Ce programme répond à un besoin urgent. En effet, selon les données du Bureau de Stratégie et de Développement (BSD) du MESRI, la proportion d’enseignants-chercheurs titulaires d’un doctorat est tombée de 4 % en 2020 à seulement 2 % en 2024-2025, tandis que la participation des femmes dans la recherche demeure marginale, avec un taux alarmant de 0,1 %.
Bintougbè Kaba, cheffe du Service Genre et Équité, a exprimé sa préoccupation face à ce déséquilibre structurel : « Cette situation compromet la crédibilité de notre système, tant sur le plan national qu’international, tout en freinant la diversité des perspectives, pourtant essentielle à l’innovation et au développement durable. »
Face à ce constat, le MESRI se donne pour mission de former 254 femmes au doctorat d’ici 2035, dans le but de bâtir une base solide d’expertes capables de contribuer efficacement au développement du pays.
La ministre de l’Environnement, Djami Diallo, a salué cette initiative, en mettant en avant l’importance de la sororité et du mentorat : « Cette plateforme va permettre aux femmes d’évoluer ensemble, de briser l’isolement, et de s’encourager mutuellement. »
Quant à la ministre de la Promotion féminine et des personnes vulnérables, elle a rappelé l’impact structurel que ce programme pourrait avoir : « Former 250 femmes au plus haut niveau universitaire d’ici 2035, c’est poser les fondations d’un futur plus équitable, plus inclusif, et plus éclairé. »

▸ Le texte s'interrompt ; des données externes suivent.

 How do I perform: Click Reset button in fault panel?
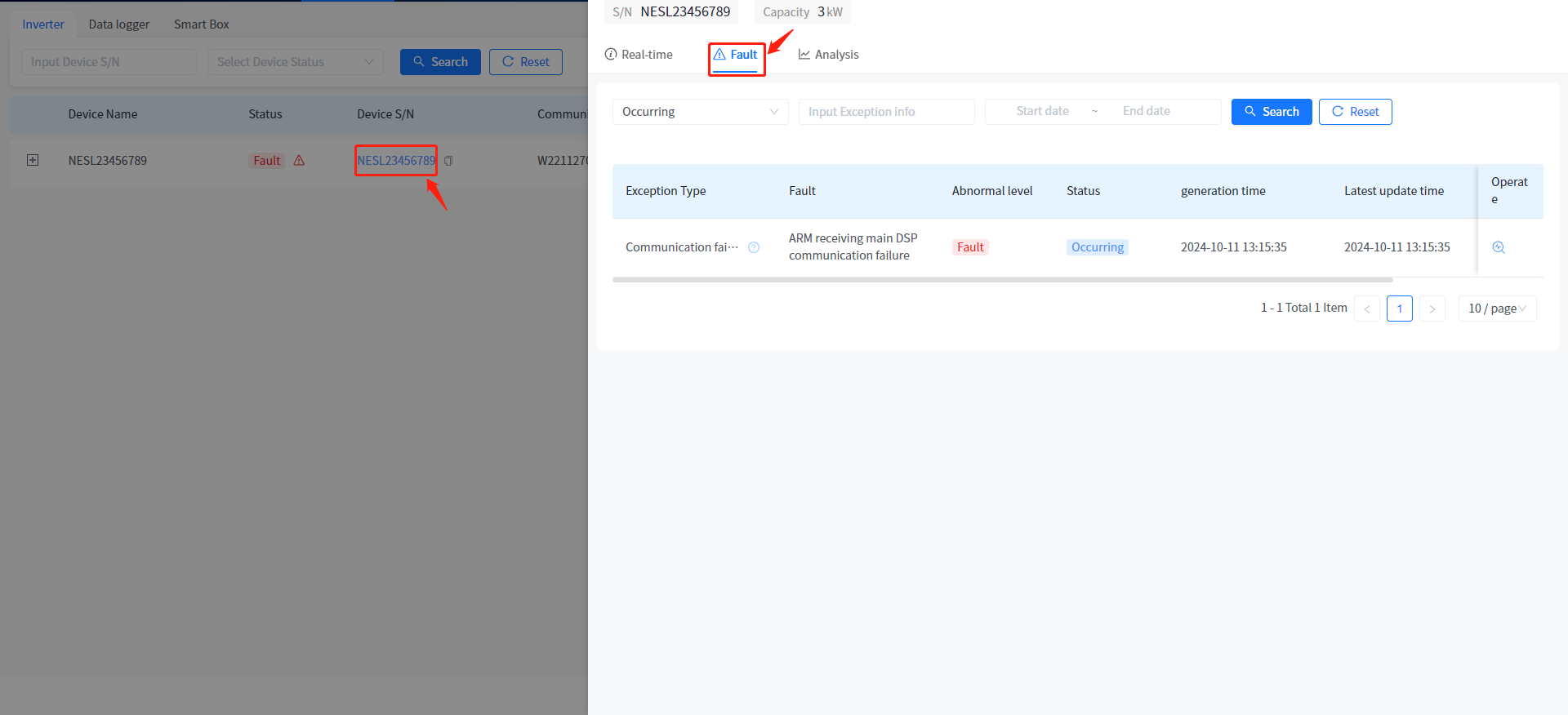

Premier du genre en Guinée, le programme « 250 PhD » marque une avancée significative dans le renforcement de l’expertise nationale et l’atteinte des objectifs de développement durable. Il ouvre une nouvelle ère pour les femmes scientifiques du pays, qui pourront désormais bénéficier d’un accompagnement structuré, dans un cadre institutionnel propice à leur épanouissement académique et professionnel.